Problem to solve:
Here is a block of records. Copy every one of them exactly.

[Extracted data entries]
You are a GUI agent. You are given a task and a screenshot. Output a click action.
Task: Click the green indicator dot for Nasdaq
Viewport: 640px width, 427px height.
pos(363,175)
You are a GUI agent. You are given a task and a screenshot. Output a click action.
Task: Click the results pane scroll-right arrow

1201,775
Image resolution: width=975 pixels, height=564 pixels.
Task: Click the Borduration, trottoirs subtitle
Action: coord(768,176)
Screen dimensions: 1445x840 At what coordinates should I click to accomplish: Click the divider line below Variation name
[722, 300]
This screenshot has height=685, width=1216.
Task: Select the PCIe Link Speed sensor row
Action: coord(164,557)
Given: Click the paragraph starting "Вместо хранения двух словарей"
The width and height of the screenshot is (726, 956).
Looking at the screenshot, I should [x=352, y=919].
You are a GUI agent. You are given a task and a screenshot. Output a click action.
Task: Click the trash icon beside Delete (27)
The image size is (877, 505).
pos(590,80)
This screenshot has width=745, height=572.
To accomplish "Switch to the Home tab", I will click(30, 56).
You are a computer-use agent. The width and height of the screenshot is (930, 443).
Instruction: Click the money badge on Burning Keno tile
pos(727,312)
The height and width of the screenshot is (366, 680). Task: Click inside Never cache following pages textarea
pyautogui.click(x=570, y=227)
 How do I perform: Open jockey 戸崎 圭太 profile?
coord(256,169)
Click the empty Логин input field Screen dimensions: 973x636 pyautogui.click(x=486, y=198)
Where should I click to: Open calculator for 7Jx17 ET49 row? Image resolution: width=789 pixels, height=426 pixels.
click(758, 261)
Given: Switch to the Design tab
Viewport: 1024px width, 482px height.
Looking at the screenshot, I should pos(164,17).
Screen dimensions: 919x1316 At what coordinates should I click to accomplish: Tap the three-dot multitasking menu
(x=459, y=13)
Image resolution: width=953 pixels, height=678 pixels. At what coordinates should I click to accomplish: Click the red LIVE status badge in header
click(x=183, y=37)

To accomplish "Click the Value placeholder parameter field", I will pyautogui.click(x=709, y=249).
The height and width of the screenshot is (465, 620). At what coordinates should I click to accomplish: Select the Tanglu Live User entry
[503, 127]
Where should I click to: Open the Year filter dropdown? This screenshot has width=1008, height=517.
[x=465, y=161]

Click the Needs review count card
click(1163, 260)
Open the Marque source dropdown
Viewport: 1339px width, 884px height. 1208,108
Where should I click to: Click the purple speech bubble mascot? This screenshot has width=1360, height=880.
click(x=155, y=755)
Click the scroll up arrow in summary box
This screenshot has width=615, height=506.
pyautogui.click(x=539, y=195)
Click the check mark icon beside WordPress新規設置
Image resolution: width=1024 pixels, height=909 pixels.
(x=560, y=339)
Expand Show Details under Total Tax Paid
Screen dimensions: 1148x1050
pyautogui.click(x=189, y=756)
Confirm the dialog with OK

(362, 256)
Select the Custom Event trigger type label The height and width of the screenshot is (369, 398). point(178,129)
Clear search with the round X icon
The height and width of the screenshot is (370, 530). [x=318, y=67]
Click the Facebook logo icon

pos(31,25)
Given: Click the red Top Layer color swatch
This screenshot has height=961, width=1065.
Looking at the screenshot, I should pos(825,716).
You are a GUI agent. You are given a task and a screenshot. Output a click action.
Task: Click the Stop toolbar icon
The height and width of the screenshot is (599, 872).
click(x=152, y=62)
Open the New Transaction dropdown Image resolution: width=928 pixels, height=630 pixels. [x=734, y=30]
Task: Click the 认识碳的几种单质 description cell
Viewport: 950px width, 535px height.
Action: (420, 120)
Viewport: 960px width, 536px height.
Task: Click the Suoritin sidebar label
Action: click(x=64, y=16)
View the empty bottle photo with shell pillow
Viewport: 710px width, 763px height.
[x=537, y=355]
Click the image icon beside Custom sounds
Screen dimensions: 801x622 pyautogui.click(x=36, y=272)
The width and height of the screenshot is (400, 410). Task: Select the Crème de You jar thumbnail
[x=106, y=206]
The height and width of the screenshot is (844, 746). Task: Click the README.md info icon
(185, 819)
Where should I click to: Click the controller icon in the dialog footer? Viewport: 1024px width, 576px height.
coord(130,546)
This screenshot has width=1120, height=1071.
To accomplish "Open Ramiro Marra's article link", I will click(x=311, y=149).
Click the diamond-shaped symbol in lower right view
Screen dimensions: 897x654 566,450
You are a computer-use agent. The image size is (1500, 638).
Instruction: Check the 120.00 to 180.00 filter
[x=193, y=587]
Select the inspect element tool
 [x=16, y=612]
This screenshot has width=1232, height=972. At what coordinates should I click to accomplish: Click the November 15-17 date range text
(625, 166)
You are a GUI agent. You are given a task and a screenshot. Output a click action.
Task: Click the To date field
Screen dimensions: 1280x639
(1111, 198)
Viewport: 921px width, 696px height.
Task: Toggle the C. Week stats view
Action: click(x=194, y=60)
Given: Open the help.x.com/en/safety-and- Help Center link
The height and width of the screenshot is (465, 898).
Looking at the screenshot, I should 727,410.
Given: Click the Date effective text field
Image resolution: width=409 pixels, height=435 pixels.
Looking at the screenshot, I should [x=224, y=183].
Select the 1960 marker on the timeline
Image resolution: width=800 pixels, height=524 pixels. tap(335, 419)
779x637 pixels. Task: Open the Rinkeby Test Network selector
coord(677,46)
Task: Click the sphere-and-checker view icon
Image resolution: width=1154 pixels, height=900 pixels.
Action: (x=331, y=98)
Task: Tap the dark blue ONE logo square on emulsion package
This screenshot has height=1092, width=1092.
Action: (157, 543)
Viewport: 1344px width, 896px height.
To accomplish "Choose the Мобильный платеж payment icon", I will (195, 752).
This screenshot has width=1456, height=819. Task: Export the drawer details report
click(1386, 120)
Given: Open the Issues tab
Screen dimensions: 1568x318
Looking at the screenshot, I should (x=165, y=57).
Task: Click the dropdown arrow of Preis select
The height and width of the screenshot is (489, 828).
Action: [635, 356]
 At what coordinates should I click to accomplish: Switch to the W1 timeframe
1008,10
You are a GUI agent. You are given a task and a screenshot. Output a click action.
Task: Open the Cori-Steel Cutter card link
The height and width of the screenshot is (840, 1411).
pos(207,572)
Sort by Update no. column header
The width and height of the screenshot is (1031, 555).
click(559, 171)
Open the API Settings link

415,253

Solution below:
You are a GUI agent. You are given a task and a screenshot. Output a click action.
Task: Click the green indicator dot for Nasdaq
Viewport: 640px width, 427px height.
pos(363,175)
You are a GUI agent. You are given a task and a screenshot. Output a click action.
Task: Click the results pane scroll-right arrow

1201,775
Image resolution: width=975 pixels, height=564 pixels.
Task: Click the Borduration, trottoirs subtitle
Action: coord(768,176)
Screen dimensions: 1445x840 At what coordinates should I click to accomplish: Click the divider line below Variation name
[722, 300]
This screenshot has height=685, width=1216.
Task: Select the PCIe Link Speed sensor row
Action: coord(164,557)
Given: Click the paragraph starting "Вместо хранения двух словарей"
The width and height of the screenshot is (726, 956).
Looking at the screenshot, I should [x=352, y=919].
You are a GUI agent. You are given a task and a screenshot. Output a click action.
Task: Click the trash icon beside Delete (27)
The image size is (877, 505).
pos(590,80)
This screenshot has width=745, height=572.
To accomplish "Switch to the Home tab", I will click(30, 56).
You are a computer-use agent. The width and height of the screenshot is (930, 443).
Instruction: Click the money badge on Burning Keno tile
pos(727,312)
The height and width of the screenshot is (366, 680). Task: Click inside Never cache following pages textarea
pyautogui.click(x=570, y=227)
 How do I perform: Open jockey 戸崎 圭太 profile?
coord(256,169)
Click the empty Логин input field Screen dimensions: 973x636 pyautogui.click(x=486, y=198)
Where should I click to: Open calculator for 7Jx17 ET49 row? Image resolution: width=789 pixels, height=426 pixels.
click(758, 261)
Given: Switch to the Design tab
Viewport: 1024px width, 482px height.
Looking at the screenshot, I should pos(164,17).
Screen dimensions: 919x1316 At what coordinates should I click to accomplish: Tap the three-dot multitasking menu
(x=459, y=13)
Image resolution: width=953 pixels, height=678 pixels. At what coordinates should I click to accomplish: Click the red LIVE status badge in header
click(x=183, y=37)

To accomplish "Click the Value placeholder parameter field", I will pyautogui.click(x=709, y=249).
The height and width of the screenshot is (465, 620). At what coordinates should I click to accomplish: Select the Tanglu Live User entry
[503, 127]
Where should I click to: Open the Year filter dropdown? This screenshot has width=1008, height=517.
[x=465, y=161]

Click the Needs review count card
click(1163, 260)
Open the Marque source dropdown
Viewport: 1339px width, 884px height. 1208,108
Where should I click to: Click the purple speech bubble mascot? This screenshot has width=1360, height=880.
click(x=155, y=755)
Click the scroll up arrow in summary box
This screenshot has width=615, height=506.
pyautogui.click(x=539, y=195)
Click the check mark icon beside WordPress新規設置
Image resolution: width=1024 pixels, height=909 pixels.
(x=560, y=339)
Expand Show Details under Total Tax Paid
Screen dimensions: 1148x1050
pyautogui.click(x=189, y=756)
Confirm the dialog with OK

(362, 256)
Select the Custom Event trigger type label The height and width of the screenshot is (369, 398). point(178,129)
Clear search with the round X icon
The height and width of the screenshot is (370, 530). [x=318, y=67]
Click the Facebook logo icon

pos(31,25)
Given: Click the red Top Layer color swatch
This screenshot has height=961, width=1065.
Looking at the screenshot, I should pos(825,716).
You are a GUI agent. You are given a task and a screenshot. Output a click action.
Task: Click the Stop toolbar icon
The height and width of the screenshot is (599, 872).
click(x=152, y=62)
Open the New Transaction dropdown Image resolution: width=928 pixels, height=630 pixels. [x=734, y=30]
Task: Click the 认识碳的几种单质 description cell
Viewport: 950px width, 535px height.
Action: (420, 120)
Viewport: 960px width, 536px height.
Task: Click the Suoritin sidebar label
Action: click(x=64, y=16)
View the empty bottle photo with shell pillow
Viewport: 710px width, 763px height.
[x=537, y=355]
Click the image icon beside Custom sounds
Screen dimensions: 801x622 pyautogui.click(x=36, y=272)
The width and height of the screenshot is (400, 410). Task: Select the Crème de You jar thumbnail
[x=106, y=206]
The height and width of the screenshot is (844, 746). Task: Click the README.md info icon
(185, 819)
Where should I click to: Click the controller icon in the dialog footer? Viewport: 1024px width, 576px height.
coord(130,546)
This screenshot has width=1120, height=1071.
To accomplish "Open Ramiro Marra's article link", I will click(x=311, y=149).
Click the diamond-shaped symbol in lower right view
Screen dimensions: 897x654 566,450
You are a computer-use agent. The image size is (1500, 638).
Instruction: Check the 120.00 to 180.00 filter
[x=193, y=587]
Select the inspect element tool
 [x=16, y=612]
This screenshot has width=1232, height=972. At what coordinates should I click to accomplish: Click the November 15-17 date range text
(625, 166)
You are a GUI agent. You are given a task and a screenshot. Output a click action.
Task: Click the To date field
Screen dimensions: 1280x639
(1111, 198)
Viewport: 921px width, 696px height.
Task: Toggle the C. Week stats view
Action: click(x=194, y=60)
Given: Open the help.x.com/en/safety-and- Help Center link
The height and width of the screenshot is (465, 898).
Looking at the screenshot, I should 727,410.
Given: Click the Date effective text field
Image resolution: width=409 pixels, height=435 pixels.
Looking at the screenshot, I should [x=224, y=183].
Select the 1960 marker on the timeline
Image resolution: width=800 pixels, height=524 pixels. tap(335, 419)
779x637 pixels. Task: Open the Rinkeby Test Network selector
coord(677,46)
Task: Click the sphere-and-checker view icon
Image resolution: width=1154 pixels, height=900 pixels.
Action: (x=331, y=98)
Task: Tap the dark blue ONE logo square on emulsion package
This screenshot has height=1092, width=1092.
Action: (157, 543)
Viewport: 1344px width, 896px height.
To accomplish "Choose the Мобильный платеж payment icon", I will (195, 752).
This screenshot has width=1456, height=819. Task: Export the drawer details report
click(1386, 120)
Given: Open the Issues tab
Screen dimensions: 1568x318
Looking at the screenshot, I should (x=165, y=57).
Task: Click the dropdown arrow of Preis select
The height and width of the screenshot is (489, 828).
Action: [635, 356]
 At what coordinates should I click to accomplish: Switch to the W1 timeframe
1008,10
You are a GUI agent. You are given a task and a screenshot. Output a click action.
Task: Open the Cori-Steel Cutter card link
The height and width of the screenshot is (840, 1411).
pos(207,572)
Sort by Update no. column header
The width and height of the screenshot is (1031, 555).
click(559, 171)
Open the API Settings link

415,253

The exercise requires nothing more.